‘Magic Mike’ Movie Review (2012)

The marketing and female fervor for Magic Mike has largely surrounded the fact it takes place in the world of male stripping and features an often shirtless Channing Tatum in the film’s titular lead role, flanked by a variety of additional man flesh to give ladies something to scream about. The film delivers on its promise of gyrating and pelvic-thrusting, barely clothed men as the music plays and the lights shine, but beyond that you get a film that comes across as a truly authentic drama with a performance from Tatum that makes you believe you may actually be looking at the movie star Hollywood so desperately wants him to be.

From the outset there is no doubt this is a Steven Soderbergh feature. His attention to detail, every frame drenched in a sepia hue and the gentle hum of ambient noise in a room as two people share thoughts without a score laid over the scene to tell you how you should feel, instead giving all attention to the words and the performances. Yes, on top of dancing, naked men, Magic Mike is a legitimate drama and certainly one of Soderbergh’s best films in over ten years.

Tatum plays Mike, a man of varying trades from roof tiler to stripper, but, as you’ll probably hear from so many wearing so many hats, there is one true dream in mind. For Mike that dream is to make custom furniture, but his personal credit won’t allow him the loan necessary so he continues to save his ones and fives, hoping to one day make his dream come true while he rolls around Tampa in his new truck of which he won’t even remove the plastic. “That way when I sell it, it will look like new.”

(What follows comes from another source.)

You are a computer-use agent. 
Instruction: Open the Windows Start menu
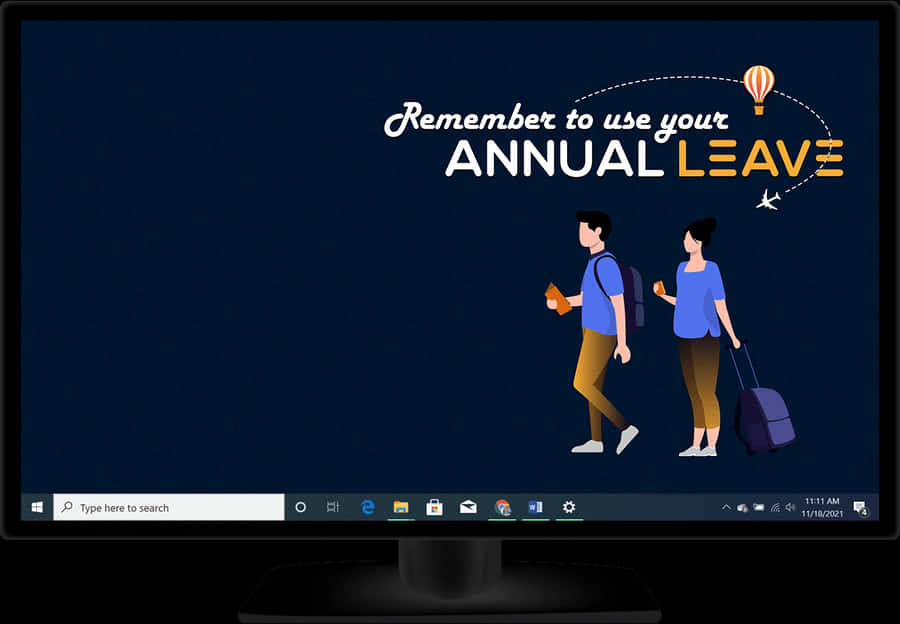pyautogui.click(x=37, y=507)
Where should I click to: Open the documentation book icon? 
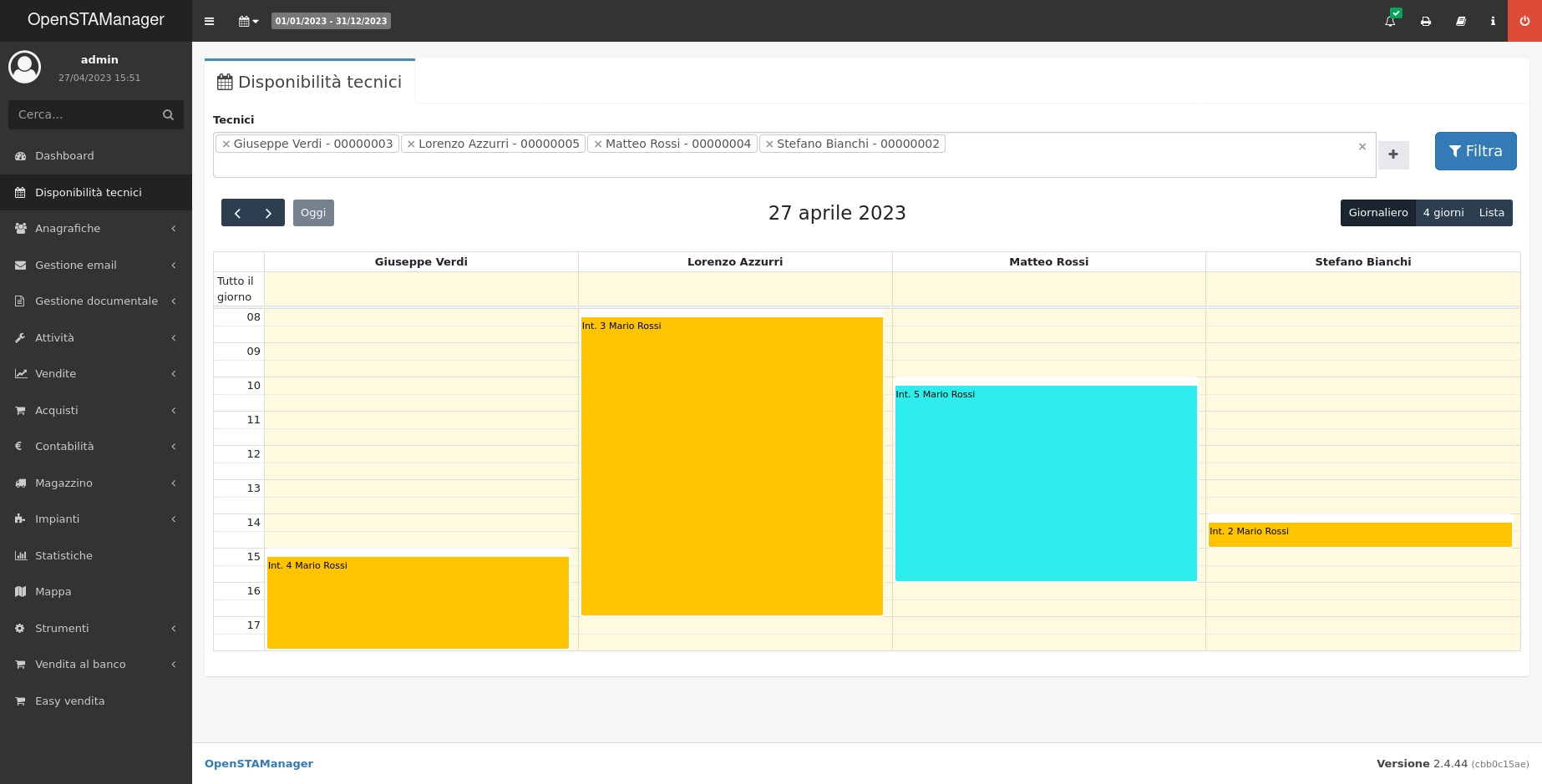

The story takes shape when Mike meets 19-year-old Adam (Alex Pettyfer) on a roofing job. Just in town, no money and living with his sister (Cody Horn), Adam isn’t exactly an inspiring sight to behold and, for the most part, Mike dismisses him right off. The two, however, meet again that night and Mike takes Adam under his wing, into a club to recruit a group of sorority girls and point them in the direction of Club Xquisite where the night will end, but the party doesn’t.

It isn’t long before Adam and Mike are inseparable, a telling relationships when it comes to the events of the film as they will play out. Magic Mike is about growing up, knowing yourself, not defining yourself by what you do and taking responsibility for your life. It’s about more than just words with a focus on taking risks and knowing who your friends are. Friends that will tell you what you don’t want to hear, but what you need to hear.

Now I know for some of you this isn’t what you wanted to hear. Well, don’t worry, there is more than enough ass to keep you hot and bothered in-between the real drama. In fact, as one very real conversation is being had, one of Mike’s fellow dancers gives himself a few extra inches with a penis pump in the foreground, a moment where the payoff plays out shortly thereafter in silhouette behind a white screen that would give Dirk Digler a run for his money.

All fantasies are played out in sailor caps, fireman uniforms, chaps and Tatum spinning above the stage as techno, strobes and a fog machine supply the ambiance. For that matter, the soundtrack is excellent, ranging from Foreigner to T-Pain, Excision and Datsik, Rihanna and Win Win. The best part of all of this, the dance and stripper sequences are played with such authenticity you can either laugh, as I did, at the silliness of it all or be titillated by what you see on screen. Either way the scenes work as part of the narrative because the film doesn’t betray the moment or make you feel uncomfortable for watching. Whatever your natural reaction may be, it fits.

Admittedly, some moments late in the film involving drugs and a falling-out are rather traditional bits of story-telling and Mike’s dream of owning his own custom furniture business reeks of cliche. Why it works, though, is because the film doesn’t depend on these moments in the traditional sense. Then again, I could be reacting to the way Soderbergh presents each situation in an appreciation of style generating substance. However, without the needless score beneath each scene it feels far more “real” than it otherwise would.

Performance wise, Tatum knows this role seeing how before he was a Hollywood star he was a stripper, and he owns it making it his best performance to date. Pettyfer is perfect as Adam (aka The Kid) as he continues his knack for playing slimy grease-balls and McConaughey is just his usual self, giving Dazed and Confused fans a lot of love with continued utterances of “Alright, alright, alright,” rom-com fans plenty of shirt-off moments and his teaching time with Pettyfer is priceless.

One of the more interesting characters, and one the film depends on as a voice of reason, is Adam’s sister Brooke played by relative newcomer Cody Horn who just so happens to be the daughter of new chairman of Disney Studios and former Warner Bros. President and COO Alan Horn. Cody is more of a slouched-shouldered everygirl rather than a more obvious choice, and I liked her in the role and prefer her to just another one of Hollywood’s glamor stars.

All-in-all, Magic Mike is a surprising feature and a welcome one at that. I do wonder, however, if audiences will be turned off by the fact it isn’t a goofy look inside the world of male stripping and is more of a story of growing up, taking responsibility and becoming man. Ladies will have a chance to cheer and scream but will their burning loins allow them to appreciate the rest?